**Consigne**: Dans le portrait de Marie Bénito, quelle initiative destinée aux élèves de CM2 lui est attribuée ?

**Texte présenté**:
'''
Les centaines de collégiens qui ont côtoyé Marie Bénito au CDI (Centre de documentation et d’information) du collège La Vallée Verte gardent le souvenir d’une personne généreuse, avenante, disponible et très impliquée dans son travail éducatif.
Elue municipale en charge de la culture pendant deux mandats, elle a mis la même énergie, la même détermination dans son engagement au service de ses concitoyens. Elle a participé entre autres actions à la création de l’école municipale de musique et surtout elle a porté le projet de la médiathèque (construction et agencement des nouveaux locaux, organisation, constitution d’une équipe de personnes qualifiées…). On lui doit l’initiative de la remise des dictionnaires aux élèves de CM2 des écoles : Ces dictionnaire récompensent le travail des élèves en dernière classe de primaire.
Marie Bénito aimait passionnément la transmission du savoir, de l’éducation, les livres. Fidèle à ses amis et à ses racines « pieds noirs », elle marquait son attachement indéfectible à Vauvert, sa ville d’accueil et aux vauverdois.
Quand et comment Marie est arrivée à Vauvert, c’est une histoire bien singulière qu’elle nous a révélée et qui a commencé avec son départ d’Algérie en 1962, lors des événements.
'''
**Matériel fourni**:
'''
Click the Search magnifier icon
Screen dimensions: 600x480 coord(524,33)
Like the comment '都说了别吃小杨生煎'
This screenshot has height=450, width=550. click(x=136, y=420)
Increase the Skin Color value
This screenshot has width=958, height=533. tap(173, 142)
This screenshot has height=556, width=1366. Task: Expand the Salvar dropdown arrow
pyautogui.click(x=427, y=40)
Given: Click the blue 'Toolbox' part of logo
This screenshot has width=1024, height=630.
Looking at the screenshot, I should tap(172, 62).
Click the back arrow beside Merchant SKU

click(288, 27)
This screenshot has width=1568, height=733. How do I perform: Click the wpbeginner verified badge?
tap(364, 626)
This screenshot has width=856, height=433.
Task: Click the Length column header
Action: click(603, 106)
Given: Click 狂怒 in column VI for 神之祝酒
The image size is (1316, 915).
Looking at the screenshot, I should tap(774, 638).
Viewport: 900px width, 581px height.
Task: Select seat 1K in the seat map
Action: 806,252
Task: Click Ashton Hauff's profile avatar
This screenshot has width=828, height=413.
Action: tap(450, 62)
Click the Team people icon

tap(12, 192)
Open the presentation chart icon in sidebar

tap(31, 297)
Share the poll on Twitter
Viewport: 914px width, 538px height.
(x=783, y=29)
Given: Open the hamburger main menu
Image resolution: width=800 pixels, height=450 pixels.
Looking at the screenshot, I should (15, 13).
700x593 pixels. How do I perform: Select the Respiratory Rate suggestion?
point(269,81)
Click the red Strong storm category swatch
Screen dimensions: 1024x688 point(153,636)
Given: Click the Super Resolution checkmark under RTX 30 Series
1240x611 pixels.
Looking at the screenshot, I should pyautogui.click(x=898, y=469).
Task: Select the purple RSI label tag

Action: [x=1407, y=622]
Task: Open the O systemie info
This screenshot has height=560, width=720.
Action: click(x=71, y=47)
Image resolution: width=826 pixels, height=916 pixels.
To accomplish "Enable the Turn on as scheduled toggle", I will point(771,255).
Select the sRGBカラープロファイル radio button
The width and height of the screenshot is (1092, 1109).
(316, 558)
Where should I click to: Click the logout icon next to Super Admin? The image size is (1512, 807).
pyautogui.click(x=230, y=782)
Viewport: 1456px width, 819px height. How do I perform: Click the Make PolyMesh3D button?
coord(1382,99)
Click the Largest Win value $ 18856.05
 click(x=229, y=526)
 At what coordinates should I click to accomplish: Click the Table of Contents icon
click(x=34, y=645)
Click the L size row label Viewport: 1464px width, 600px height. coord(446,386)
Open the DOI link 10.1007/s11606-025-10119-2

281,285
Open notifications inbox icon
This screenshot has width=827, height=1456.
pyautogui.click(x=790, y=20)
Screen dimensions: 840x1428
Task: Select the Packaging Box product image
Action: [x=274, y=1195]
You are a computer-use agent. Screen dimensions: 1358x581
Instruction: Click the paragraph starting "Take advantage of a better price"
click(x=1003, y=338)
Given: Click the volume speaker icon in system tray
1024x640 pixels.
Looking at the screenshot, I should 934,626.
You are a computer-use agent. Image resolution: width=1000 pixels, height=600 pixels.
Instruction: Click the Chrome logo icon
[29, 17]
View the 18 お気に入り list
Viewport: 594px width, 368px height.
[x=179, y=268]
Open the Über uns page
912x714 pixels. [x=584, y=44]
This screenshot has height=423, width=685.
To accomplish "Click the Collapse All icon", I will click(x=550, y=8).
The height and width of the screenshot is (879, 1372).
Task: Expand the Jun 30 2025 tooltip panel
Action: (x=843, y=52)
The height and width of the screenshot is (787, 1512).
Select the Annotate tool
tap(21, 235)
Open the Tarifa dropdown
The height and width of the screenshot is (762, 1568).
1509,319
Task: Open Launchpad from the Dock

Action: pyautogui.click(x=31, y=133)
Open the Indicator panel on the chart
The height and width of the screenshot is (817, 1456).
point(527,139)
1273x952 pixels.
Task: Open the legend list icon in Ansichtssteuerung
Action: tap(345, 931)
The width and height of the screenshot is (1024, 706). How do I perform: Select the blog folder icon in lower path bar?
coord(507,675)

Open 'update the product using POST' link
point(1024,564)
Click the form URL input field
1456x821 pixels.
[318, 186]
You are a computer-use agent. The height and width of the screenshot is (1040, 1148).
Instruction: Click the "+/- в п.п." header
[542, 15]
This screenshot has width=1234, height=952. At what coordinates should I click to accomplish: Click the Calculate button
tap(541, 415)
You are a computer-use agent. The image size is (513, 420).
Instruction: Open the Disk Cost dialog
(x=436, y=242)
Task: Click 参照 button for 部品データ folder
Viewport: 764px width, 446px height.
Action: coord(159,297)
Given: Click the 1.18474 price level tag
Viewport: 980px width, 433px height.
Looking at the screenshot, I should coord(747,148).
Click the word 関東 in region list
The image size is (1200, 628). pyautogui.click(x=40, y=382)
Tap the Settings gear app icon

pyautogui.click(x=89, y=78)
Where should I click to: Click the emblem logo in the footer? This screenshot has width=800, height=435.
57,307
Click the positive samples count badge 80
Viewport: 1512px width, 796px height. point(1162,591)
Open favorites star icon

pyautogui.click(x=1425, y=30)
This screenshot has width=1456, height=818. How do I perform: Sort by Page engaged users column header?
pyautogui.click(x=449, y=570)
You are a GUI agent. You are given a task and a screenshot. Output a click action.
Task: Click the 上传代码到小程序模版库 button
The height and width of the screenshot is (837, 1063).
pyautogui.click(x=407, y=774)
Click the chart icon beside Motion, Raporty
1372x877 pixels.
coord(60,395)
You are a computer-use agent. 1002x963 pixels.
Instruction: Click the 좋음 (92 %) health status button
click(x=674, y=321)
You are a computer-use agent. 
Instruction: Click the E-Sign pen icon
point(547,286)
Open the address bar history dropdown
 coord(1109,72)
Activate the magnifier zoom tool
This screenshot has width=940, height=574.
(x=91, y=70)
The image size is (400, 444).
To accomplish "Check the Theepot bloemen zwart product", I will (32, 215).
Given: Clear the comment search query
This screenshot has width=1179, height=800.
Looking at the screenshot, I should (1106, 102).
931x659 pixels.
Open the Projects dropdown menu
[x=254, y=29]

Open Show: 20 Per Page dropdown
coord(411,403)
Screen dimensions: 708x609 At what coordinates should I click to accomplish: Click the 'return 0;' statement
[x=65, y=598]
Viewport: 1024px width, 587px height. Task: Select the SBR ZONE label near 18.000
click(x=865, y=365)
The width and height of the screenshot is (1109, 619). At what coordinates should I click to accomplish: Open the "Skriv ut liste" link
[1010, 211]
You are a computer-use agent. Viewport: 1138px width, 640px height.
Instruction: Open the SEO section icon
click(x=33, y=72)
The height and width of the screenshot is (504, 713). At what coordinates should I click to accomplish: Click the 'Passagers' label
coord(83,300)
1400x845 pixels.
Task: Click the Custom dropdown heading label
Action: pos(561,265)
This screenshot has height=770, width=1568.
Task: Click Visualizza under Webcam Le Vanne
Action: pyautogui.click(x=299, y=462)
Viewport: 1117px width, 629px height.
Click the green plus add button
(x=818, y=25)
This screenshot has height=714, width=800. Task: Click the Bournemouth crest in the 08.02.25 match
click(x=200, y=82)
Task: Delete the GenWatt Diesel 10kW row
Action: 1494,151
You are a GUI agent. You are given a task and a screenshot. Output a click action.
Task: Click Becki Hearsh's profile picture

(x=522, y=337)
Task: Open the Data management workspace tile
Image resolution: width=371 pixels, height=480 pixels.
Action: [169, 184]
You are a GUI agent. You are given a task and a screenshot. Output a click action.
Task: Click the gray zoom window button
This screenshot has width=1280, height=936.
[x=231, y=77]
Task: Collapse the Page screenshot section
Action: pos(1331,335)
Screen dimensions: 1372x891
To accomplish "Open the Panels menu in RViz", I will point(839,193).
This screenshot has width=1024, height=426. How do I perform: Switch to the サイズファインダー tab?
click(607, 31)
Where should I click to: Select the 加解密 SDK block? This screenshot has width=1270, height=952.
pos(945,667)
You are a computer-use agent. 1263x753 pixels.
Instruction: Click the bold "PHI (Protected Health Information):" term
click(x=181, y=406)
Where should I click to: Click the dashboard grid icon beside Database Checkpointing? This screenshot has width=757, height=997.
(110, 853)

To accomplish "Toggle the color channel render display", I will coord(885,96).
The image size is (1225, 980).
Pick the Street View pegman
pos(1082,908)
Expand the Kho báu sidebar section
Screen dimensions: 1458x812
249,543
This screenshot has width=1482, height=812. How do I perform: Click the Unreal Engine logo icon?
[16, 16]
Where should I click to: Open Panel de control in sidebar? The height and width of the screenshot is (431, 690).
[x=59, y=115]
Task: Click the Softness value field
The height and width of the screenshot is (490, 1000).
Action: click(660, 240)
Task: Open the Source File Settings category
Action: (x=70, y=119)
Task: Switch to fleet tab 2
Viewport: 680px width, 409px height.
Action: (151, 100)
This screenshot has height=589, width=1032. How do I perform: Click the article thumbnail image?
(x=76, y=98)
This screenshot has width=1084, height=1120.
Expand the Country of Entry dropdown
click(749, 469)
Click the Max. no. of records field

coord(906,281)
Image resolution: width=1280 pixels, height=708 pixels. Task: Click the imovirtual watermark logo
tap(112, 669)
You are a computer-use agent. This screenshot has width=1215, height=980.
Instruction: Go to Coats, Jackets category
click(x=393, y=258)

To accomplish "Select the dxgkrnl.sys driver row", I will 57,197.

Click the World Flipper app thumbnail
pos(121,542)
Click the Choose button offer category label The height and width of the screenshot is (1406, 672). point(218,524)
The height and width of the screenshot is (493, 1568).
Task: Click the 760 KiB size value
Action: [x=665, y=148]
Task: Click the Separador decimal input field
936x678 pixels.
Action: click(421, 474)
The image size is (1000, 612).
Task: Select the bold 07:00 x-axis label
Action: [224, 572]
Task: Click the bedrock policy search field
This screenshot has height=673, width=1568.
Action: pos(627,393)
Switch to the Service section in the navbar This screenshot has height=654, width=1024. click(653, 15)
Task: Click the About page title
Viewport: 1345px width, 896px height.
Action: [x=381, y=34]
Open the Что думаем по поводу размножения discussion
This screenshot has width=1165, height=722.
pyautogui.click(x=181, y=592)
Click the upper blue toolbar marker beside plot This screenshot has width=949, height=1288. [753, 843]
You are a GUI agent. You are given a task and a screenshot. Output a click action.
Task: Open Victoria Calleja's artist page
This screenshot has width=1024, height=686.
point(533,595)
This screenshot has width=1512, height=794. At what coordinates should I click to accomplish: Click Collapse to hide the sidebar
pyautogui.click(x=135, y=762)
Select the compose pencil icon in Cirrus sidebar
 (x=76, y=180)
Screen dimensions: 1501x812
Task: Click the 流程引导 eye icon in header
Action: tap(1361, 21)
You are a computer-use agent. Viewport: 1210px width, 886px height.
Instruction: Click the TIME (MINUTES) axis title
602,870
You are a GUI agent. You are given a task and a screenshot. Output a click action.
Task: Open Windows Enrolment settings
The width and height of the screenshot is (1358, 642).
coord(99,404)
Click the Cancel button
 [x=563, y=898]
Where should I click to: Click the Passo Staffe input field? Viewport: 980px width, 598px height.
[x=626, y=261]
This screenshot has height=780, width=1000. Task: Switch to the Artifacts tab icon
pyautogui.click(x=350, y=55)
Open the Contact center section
'''
**Tâche réalisée**: La remise de dictionnaires aux élèves de CM2 des écoles, en récompense de leur travail en dernière classe de primaire.